Even if Marrero made the right decision regarding Dapper Labs, there is always the possibility that a future court could misconstrue what was done to the disadvantage of those who sell NFTs by using, for example, a layer 2 platform built on a public blockchain or a platform that does not rely on a native token ecosystem. Such a potential future judgment would be an obvious bridge too far.
For example, unique items such as works of art that are usually sold on an individual basis will not easily conform to this ruling. It also raises potential concerns for NFT creators who partner with firms like Dapper to market and host their work. Judge Marrero actually addresses this issue when responding to Dapper’s motion to dismiss on page 35, saying that the case law the company cites, Dahl v. English, was not equivalent because the “unique works of art” sold in that case did not have a “causation” to “the promoter making the offer.”
Art NFTs also retain another point of distinction from Moments, given that Art NFTs will always have intrinsic value. In its motion to dismiss, Dapper had argued that Moments should not be viewed as an investment contract because the works have intrinsic value. The judge didn’t buy this argument, noting in Dapper’s terms of service several times that moments have “no intrinsic or intrinsic value.”
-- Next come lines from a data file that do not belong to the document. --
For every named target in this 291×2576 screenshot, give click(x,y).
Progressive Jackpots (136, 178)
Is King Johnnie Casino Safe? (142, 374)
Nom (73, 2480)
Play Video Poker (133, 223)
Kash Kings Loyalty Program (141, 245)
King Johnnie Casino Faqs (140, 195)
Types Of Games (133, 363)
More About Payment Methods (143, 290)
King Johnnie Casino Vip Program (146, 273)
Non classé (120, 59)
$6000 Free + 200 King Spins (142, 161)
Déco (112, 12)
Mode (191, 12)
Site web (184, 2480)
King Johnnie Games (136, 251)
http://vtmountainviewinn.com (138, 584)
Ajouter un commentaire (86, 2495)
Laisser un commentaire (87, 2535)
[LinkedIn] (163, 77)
As a point of comparison, the company behind the messaging platform Kik originally pitched — which raised a multimillion-dollar initial coin offering that was later found to be a securities offering, something with no intrinsic value. “Unlike property, [the kin token has] no intrinsic value and will generate no profit without an ecosystem to drive demand,” the court found there.
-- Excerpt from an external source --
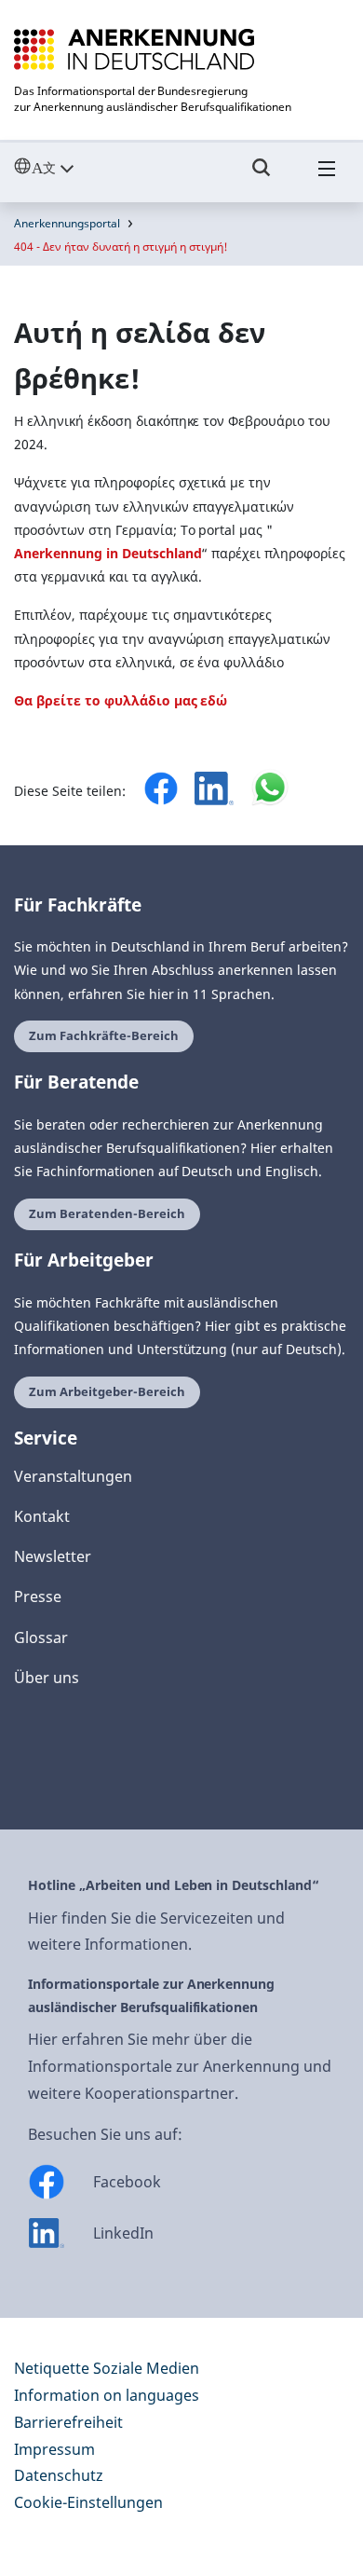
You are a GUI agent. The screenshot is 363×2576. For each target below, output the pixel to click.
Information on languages (106, 2395)
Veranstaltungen (73, 1476)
Going forward, however, the safest approach for NFT creators is to partner with a company that has built a platform from the ground up using a public blockchain and without the use of a platform-native token or other direct means of controlling the value of digital assets. And further, those NFTs sold using such a platform that are least likely to be considered investment contracts are the fine arts that underlie the nascent Digital Art Movement that is now well under way.